I was doing some practice problems that my professor had sent us and I have not been able to figure out one of them. The given equation is:
$-y^2dx +x^2dy = 0$
He then asks us to verify that:
$ u(x, y) = \frac{1}{(x-y)^2}$
is an integrating factor.
I multiplied through to get:
$\frac{-y^2}{(x-y)^2}dx + \frac{x^2}{(x-y)^2}dy = 0$
However, the partial derivatives of these do not equal each other so I am a bit confused...
On
You must have made a mistake in calculation.
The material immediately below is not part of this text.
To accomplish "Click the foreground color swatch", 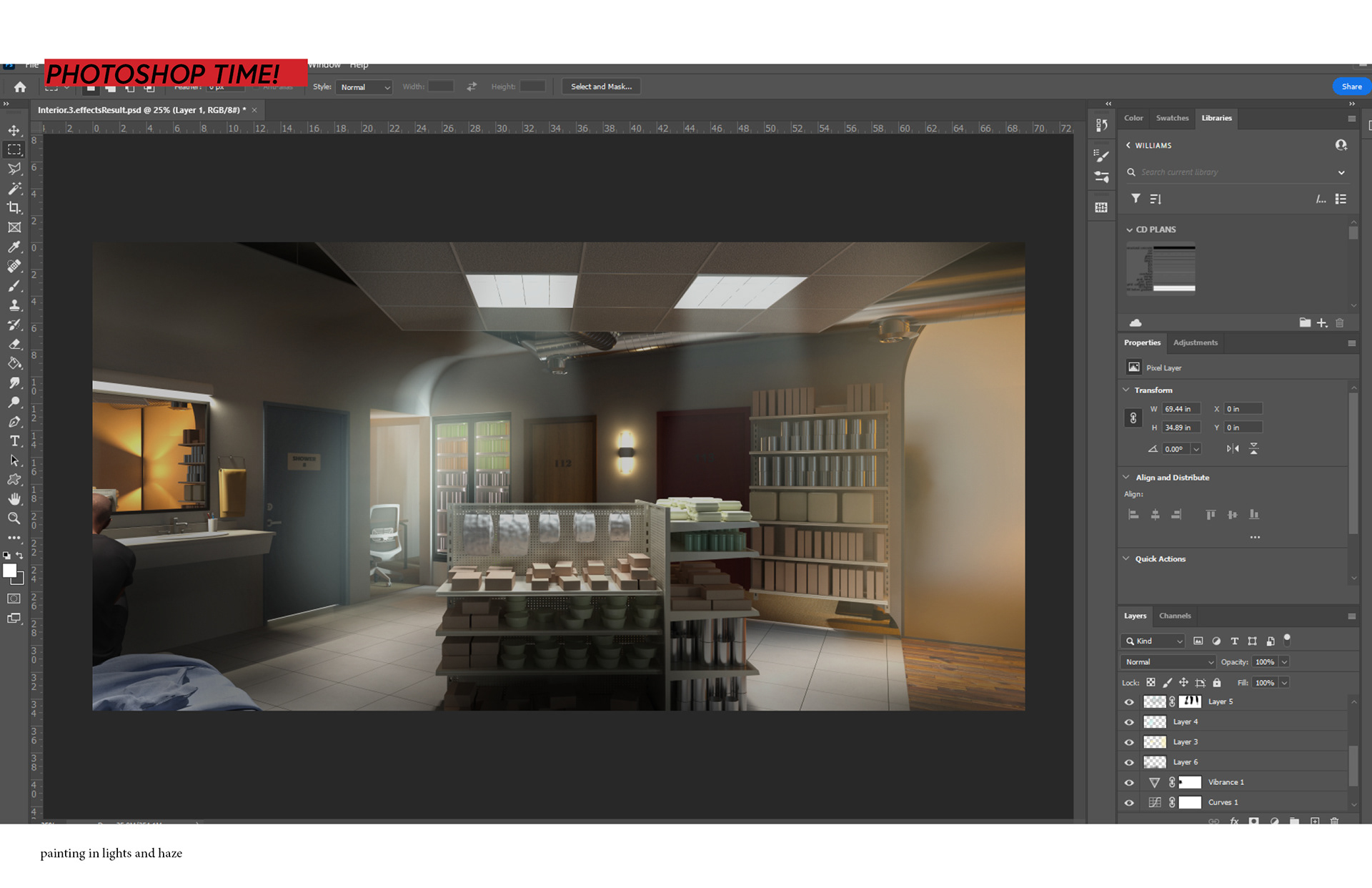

Since you do not include your work, we can't point that out. In any case, both partials are $$\frac{-2xy}{(x-y)^3}.$$
It's probably better to first put the differential coefficients into a suitable form. For example, the coefficient of $\mathrm d x$ may be differentiated after put in the form $$-\left(\frac{y}{x-y}\right)^2.$$ Similarly for the second coefficient. It's easier to apply the quotient rule that way without getting into a symbolic mess, which is always a potential circumstance to forget a minus sign somewhere, for example.
$$\frac{\partial}{\partial y}\frac{-y^2}{(x-y)^2}=\frac{\partial}{\partial x}\frac{x^2}{(x-y)^2}=\frac{2xy}{(y-x)^3}$$
Then the partial derivatives is equal.